WORK TO DO:
[A] Answer the following questions using the article on Sea Shepherd's UAE chapter.
(i) In which month did the new UAE chapter receive approval to register?
(ii) How many ships make up the group's ocean fleet?
(iii) In what year was shark finning declared illegal in the UAE?
[B] From the article on Sea Shepherd's UAE chapter, list every quantity given in metric tonnes, together with what each one measures.
[C] Condense the paragraph of the Sea Shepherd article beginning "Under the watch of the UAE's Ministry" into a short bulleted list that keeps its main facts.

EXCERPT PROVIDED:
Dubai: Sea Shepherd, a self-described “international direct-action ocean conservation organisation” has dropped anchor in the UAE waters with a view to spreading its 40-decade legacy of protecting marine life around the world, said officials on Monday.
With the Gulf waters under pressure from regional development and overfishing, the new chapter says it will focus on environmental awareness, fund-raising and marine conservation.
Known globally for engaging Japanese whaling ships on the high seas to stop the illegal slaughter of endangered whales, dolphins and sharks, Sea Shepherd said its new UAE chapter received approval to register in the UAE in September.
Paul Watson, Canadian founder of Sea Shepherd — who was also an early member of Greenpeace in the 1970s — said the group’s ocean fleet of nine ships confronts illegal marine poaching and harvesting to protect dwindling fish stocks and pods of vulnerable marine mammals.
“Sea Shepherd Global is an anti-poaching organisation dedicated to operating within the boundaries of international law, to uphold international conservation law, with a commitment to absolute non-violent tactics,” said Watson on the group’s website.
The group reports that “illegal, unreported and unregulated (IUU) fishing is a global problem that threatens the health of marine ecosystems as well as the livelihood of coastal fishermen. Legal fishing operations that observe quotas and by-catch laws are already forced to compete for fewer and fewer fish, yet an estimated 15-40 per cent of the total global catch is caught illegally.”
A growing segment of illegal ocean harvesting includes shark fins to feed an demanding market in the Far East where the fins are used in brothy soups as a delicacy.
Under the watch of the UAE’s Ministry of Climate Change and Environment, shark finning was declared illegal in 2011 in the UAE and fins can only be harvested and sold from landed whole sharks. The UAE is not a major harvester of local Gulf sharks despite it being listed in recent years as the fifth largest exporter of shark fins to Hong Kong.
At a shark conference in 2012 in Dubai, the ministry said most of the 500 metric tonnes of shark fins exported to Hong Kong annually from the UAE were comprised of imported fins from other countries in the region. Of the 2,000 metric tonnes of sharks caught each year in UAE waters, only 60 metric tonnes were said to comprise shark fins.

DATA SHOWN:

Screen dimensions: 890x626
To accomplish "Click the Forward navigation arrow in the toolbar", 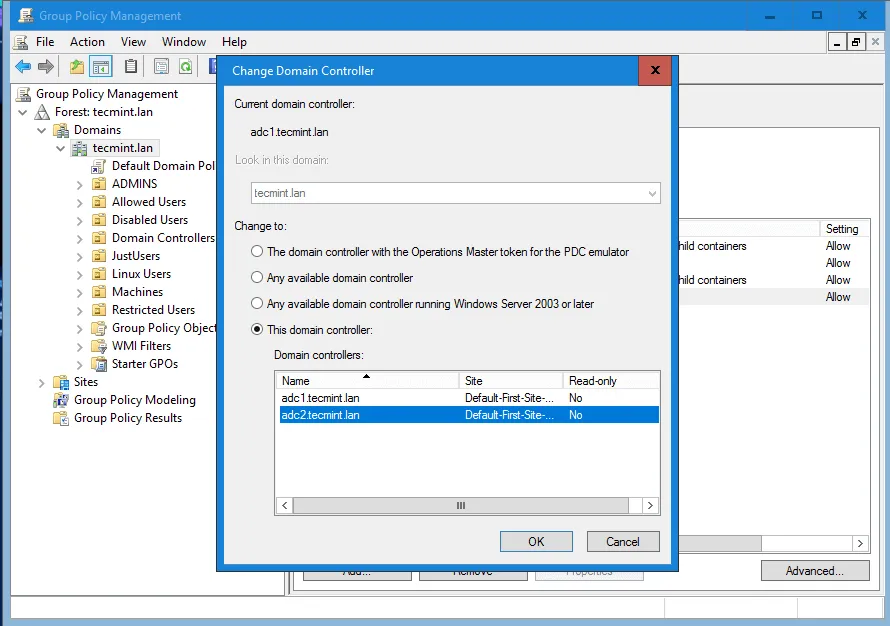I will (44, 66).
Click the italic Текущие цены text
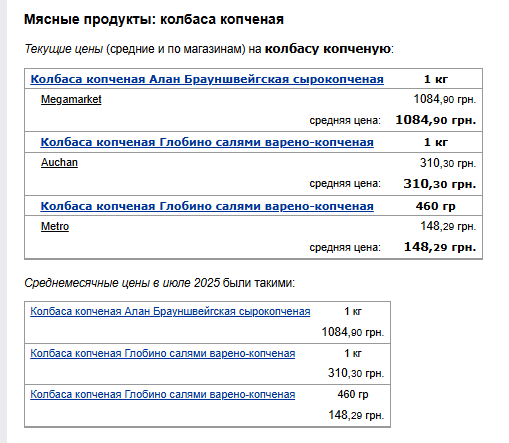The width and height of the screenshot is (509, 443). point(64,49)
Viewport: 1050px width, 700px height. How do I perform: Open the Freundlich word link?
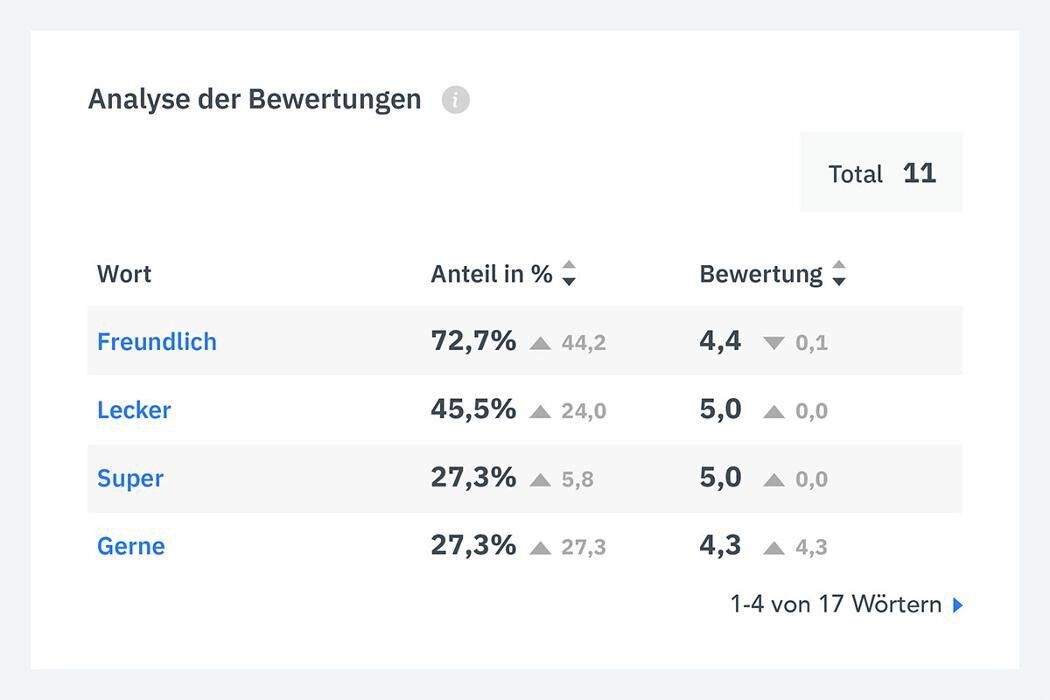coord(157,342)
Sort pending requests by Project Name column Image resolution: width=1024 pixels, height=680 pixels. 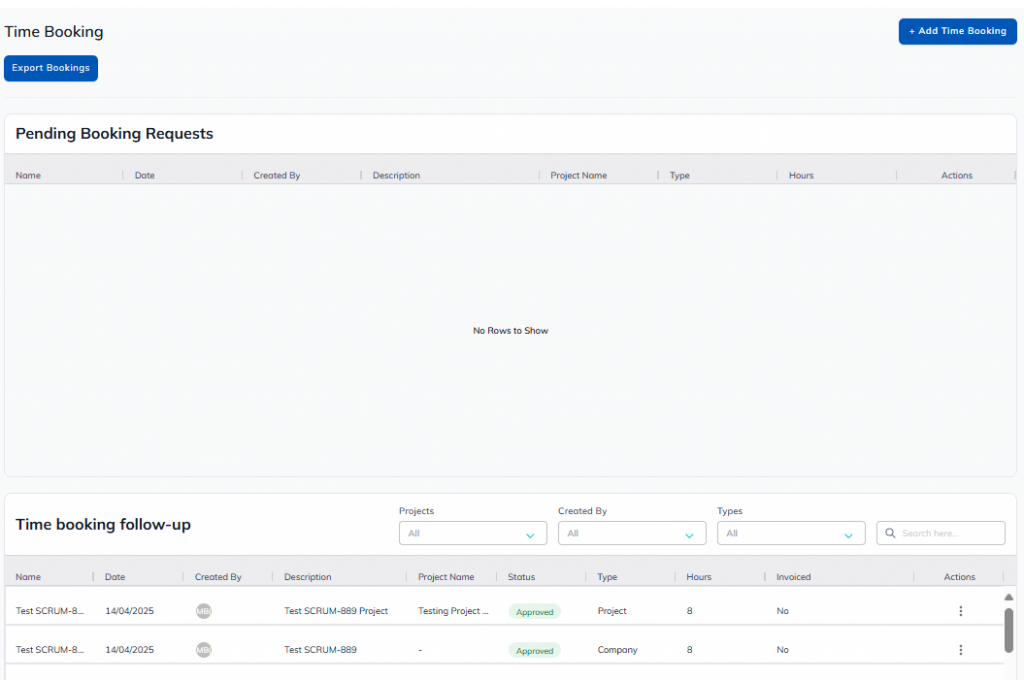click(578, 175)
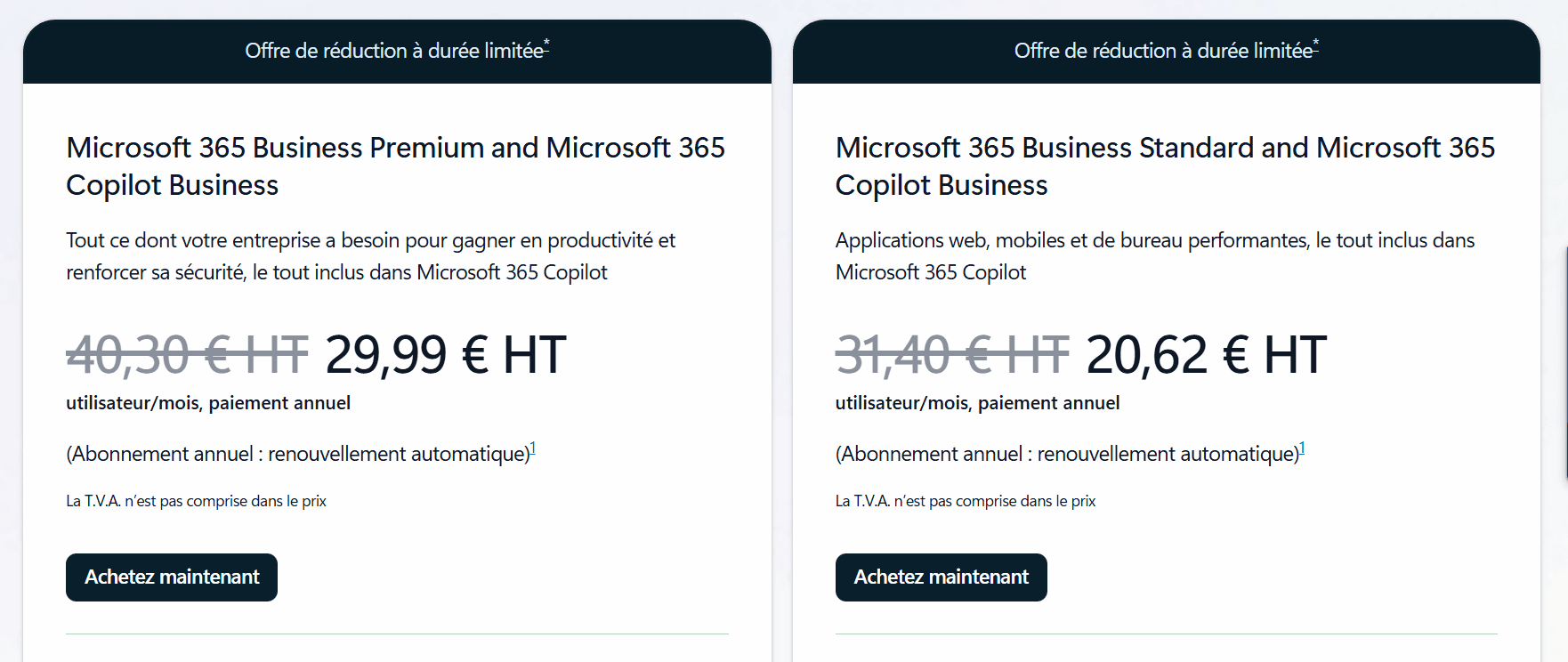This screenshot has width=1568, height=662.
Task: Click the page scrollbar at right edge
Action: click(x=1564, y=365)
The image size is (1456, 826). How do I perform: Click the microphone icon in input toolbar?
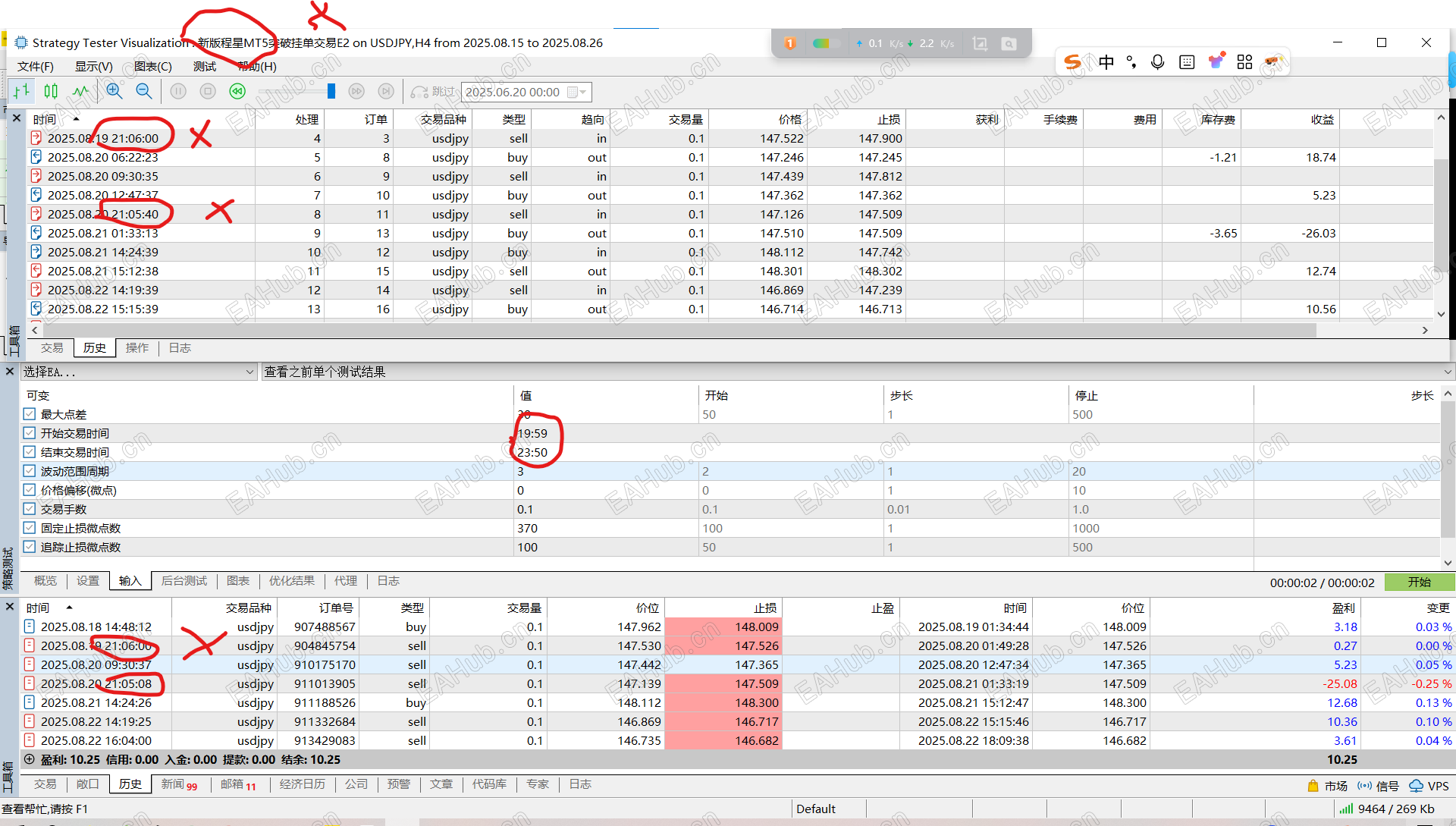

SOLVED TASKS:
[A]
(i) September
(ii) Nine
(iii) 2011

[B]
- 500 metric tonnes: shark fins exported to Hong Kong annually from the UAE
- 2,000 metric tonnes: sharks caught each year in UAE waters
- 60 metric tonnes: the part of that catch said to comprise shark fins

[C]
- Shark finning was declared illegal in the UAE in 2011, under the watch of the Ministry of Climate Change and Environment.
- Fins may be harvested and sold only from landed whole sharks.
- The UAE is not a major harvester of local Gulf sharks.
- In recent years it has been listed as the fifth-largest exporter of shark fins to Hong Kong.